# START OF EXTRACT TO READ

The scripts provided in this section are the batch files we used to automate the testing process.

TCA.CMD

TCA.CMD is the root batch file. It takes 3 parameters:

  • Host to run load against 

  • Length of test in seconds 

  • Server name of host (to allow remote command recycle of the World Wide Web service) 

For example: tca www.myhost.com :80 1800 \\mywebserver.

TCA launches Performance Monitor and InetMonitor. At the end of the specified test period, TCA kills Performance Monitor and InetMonitor to go on with the next iteration. The iterations are specified by a collection of InetMonitor parameter files named user*.txt.

@echo off
if "%1" == "" goto error
if "%2" == "" goto error
if "%3" == "" goto error

rem sleep 6 hours
sleep 21600

net use * %3\c$ /u:administrator mypassword

for %%i in (users*.txt) do (dostart.cmd %%~ni && start iload.exe /s %1 /f 
%%i && sleep %2 && dorestart.cmd %3)

attrib +r *.* /s

goto end

:error
echo don't forget to use server name:port on command line.
echo also the second parameter should be run time per script in seconds.
echo also the third parameter should be the remote web server hostname (e.g. 
\\csamsiss30).
:end
DOStart.CMD
@echo off
start perfmon %1.pmw
sleep 30
DORestart.CMD
@echo off
kill iload.exe
kill perfmon.exe
rcmd %1 "net stop w3svc /y"
rcmd %1 "net start w3svc"
Sleep.Exe

This is a utility from the Windows NT Resource Kit that is used to pause/sleep within a batch file.

Kill.Exe

This is also a utility from the Windows NT Resource Kit. It is used to terminate an InetMonitor load simulation run and the associated Performance Monitor log.

Remote Command Service

Remote Command Service also comes from the Windows NT Resource Kit. This tool is used to execute character/console commands on a remote server. It is used to recycle Web servers at the end of a test run.

InetMonitor

InetMonitor is a load simulation tool found in the Microsoft® BackOffice® Resource Kit. It is used to simulate load from client machines on the target Web server.

# END OF EXTRACT TO READ
# START OF EXTRACTED RECORDS

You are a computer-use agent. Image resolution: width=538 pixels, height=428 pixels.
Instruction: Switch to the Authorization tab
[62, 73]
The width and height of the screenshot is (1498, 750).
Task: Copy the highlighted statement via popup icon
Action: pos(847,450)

# END OF EXTRACTED RECORDS

## INSTRUCTIONS FOR THE TASK
From the text on the test automation batch files, extract the passage starting with "attrib +r *.*" and going on through "server hostname (e.g.".

## CORRECT OUTPUT
attrib +r *.* /s

goto end

:error
echo don't forget to use server name:port on command line.
echo also the second parameter should be run time per script in seconds.
echo also the third parameter should be the remote web server hostname (e.g.